_Work required_
Edit the records below so that "dropdown" becomes "drop-down" wherever it occurs, and leave everything else in them unchanged.
-=-=-
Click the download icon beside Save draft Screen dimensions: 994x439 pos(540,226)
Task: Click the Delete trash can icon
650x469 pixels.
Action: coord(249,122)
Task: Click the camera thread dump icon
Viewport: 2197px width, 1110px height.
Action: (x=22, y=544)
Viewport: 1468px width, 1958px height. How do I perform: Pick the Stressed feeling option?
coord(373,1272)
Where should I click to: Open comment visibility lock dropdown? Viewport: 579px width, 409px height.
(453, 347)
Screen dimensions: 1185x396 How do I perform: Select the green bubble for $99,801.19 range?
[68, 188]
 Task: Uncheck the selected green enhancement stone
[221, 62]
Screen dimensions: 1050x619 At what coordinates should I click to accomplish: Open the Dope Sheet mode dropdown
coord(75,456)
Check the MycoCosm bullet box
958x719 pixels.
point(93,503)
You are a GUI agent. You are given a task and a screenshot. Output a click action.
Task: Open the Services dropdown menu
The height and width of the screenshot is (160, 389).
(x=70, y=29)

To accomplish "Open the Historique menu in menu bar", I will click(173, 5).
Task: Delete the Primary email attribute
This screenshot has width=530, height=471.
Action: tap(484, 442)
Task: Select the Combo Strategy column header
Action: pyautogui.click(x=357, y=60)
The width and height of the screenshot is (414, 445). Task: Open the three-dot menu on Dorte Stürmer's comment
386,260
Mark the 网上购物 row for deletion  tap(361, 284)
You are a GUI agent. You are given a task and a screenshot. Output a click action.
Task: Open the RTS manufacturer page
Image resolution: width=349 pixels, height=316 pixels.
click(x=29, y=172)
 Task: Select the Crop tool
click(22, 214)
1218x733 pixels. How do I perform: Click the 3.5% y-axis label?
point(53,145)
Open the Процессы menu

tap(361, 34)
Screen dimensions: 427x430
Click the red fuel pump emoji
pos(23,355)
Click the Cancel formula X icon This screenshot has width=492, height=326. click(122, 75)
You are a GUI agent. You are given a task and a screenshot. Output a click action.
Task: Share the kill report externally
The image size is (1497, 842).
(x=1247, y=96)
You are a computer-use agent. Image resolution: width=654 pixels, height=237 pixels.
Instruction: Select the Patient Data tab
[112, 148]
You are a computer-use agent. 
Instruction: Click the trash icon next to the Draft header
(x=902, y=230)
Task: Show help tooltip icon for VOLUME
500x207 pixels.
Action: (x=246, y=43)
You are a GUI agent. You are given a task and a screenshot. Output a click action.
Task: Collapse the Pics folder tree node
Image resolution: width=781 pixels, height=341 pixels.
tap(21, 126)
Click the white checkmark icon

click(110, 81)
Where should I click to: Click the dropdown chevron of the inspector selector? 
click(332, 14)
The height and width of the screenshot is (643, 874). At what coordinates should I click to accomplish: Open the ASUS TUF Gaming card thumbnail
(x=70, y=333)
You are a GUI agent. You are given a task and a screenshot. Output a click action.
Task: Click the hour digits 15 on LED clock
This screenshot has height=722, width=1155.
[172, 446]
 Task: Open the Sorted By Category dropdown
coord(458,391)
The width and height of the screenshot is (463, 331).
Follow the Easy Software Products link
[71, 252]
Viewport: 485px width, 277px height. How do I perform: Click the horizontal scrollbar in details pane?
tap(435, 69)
-=-=-
_Reply_
Click the download icon beside Save draft Screen dimensions: 994x439 pos(540,226)
Task: Click the Delete trash can icon
650x469 pixels.
Action: coord(249,122)
Task: Click the camera thread dump icon
Viewport: 2197px width, 1110px height.
Action: (x=22, y=544)
Viewport: 1468px width, 1958px height. How do I perform: Pick the Stressed feeling option?
coord(373,1272)
Where should I click to: Open comment visibility lock drop-down? Viewport: 579px width, 409px height.
(453, 347)
Screen dimensions: 1185x396 How do I perform: Select the green bubble for $99,801.19 range?
[68, 188]
 Task: Uncheck the selected green enhancement stone
[221, 62]
Screen dimensions: 1050x619 At what coordinates should I click to accomplish: Open the Dope Sheet mode drop-down
coord(75,456)
Check the MycoCosm bullet box
958x719 pixels.
point(93,503)
You are a GUI agent. You are given a task and a screenshot. Output a click action.
Task: Open the Services drop-down menu
The height and width of the screenshot is (160, 389).
(x=70, y=29)

To accomplish "Open the Historique menu in menu bar", I will click(173, 5).
Task: Delete the Primary email attribute
This screenshot has width=530, height=471.
Action: tap(484, 442)
Task: Select the Combo Strategy column header
Action: pyautogui.click(x=357, y=60)
The width and height of the screenshot is (414, 445). Task: Open the three-dot menu on Dorte Stürmer's comment
386,260
Mark the 网上购物 row for deletion  tap(361, 284)
You are a GUI agent. You are given a task and a screenshot. Output a click action.
Task: Open the RTS manufacturer page
Image resolution: width=349 pixels, height=316 pixels.
click(x=29, y=172)
 Task: Select the Crop tool
click(22, 214)
1218x733 pixels. How do I perform: Click the 3.5% y-axis label?
point(53,145)
Open the Процессы menu

tap(361, 34)
Screen dimensions: 427x430
Click the red fuel pump emoji
pos(23,355)
Click the Cancel formula X icon This screenshot has width=492, height=326. click(122, 75)
You are a GUI agent. You are given a task and a screenshot. Output a click action.
Task: Share the kill report externally
The image size is (1497, 842).
(x=1247, y=96)
You are a computer-use agent. Image resolution: width=654 pixels, height=237 pixels.
Instruction: Select the Patient Data tab
[112, 148]
You are a computer-use agent. 
Instruction: Click the trash icon next to the Draft header
(x=902, y=230)
Task: Show help tooltip icon for VOLUME
500x207 pixels.
Action: (x=246, y=43)
You are a GUI agent. You are given a task and a screenshot. Output a click action.
Task: Collapse the Pics folder tree node
Image resolution: width=781 pixels, height=341 pixels.
tap(21, 126)
Click the white checkmark icon

click(110, 81)
Where should I click to: Click the drop-down chevron of the inspector selector? 
click(332, 14)
The height and width of the screenshot is (643, 874). At what coordinates should I click to accomplish: Open the ASUS TUF Gaming card thumbnail
(x=70, y=333)
You are a GUI agent. You are given a task and a screenshot. Output a click action.
Task: Click the hour digits 15 on LED clock
This screenshot has height=722, width=1155.
[172, 446]
 Task: Open the Sorted By Category drop-down
coord(458,391)
The width and height of the screenshot is (463, 331).
Follow the Easy Software Products link
[71, 252]
Viewport: 485px width, 277px height. How do I perform: Click the horizontal scrollbar in details pane?
tap(435, 69)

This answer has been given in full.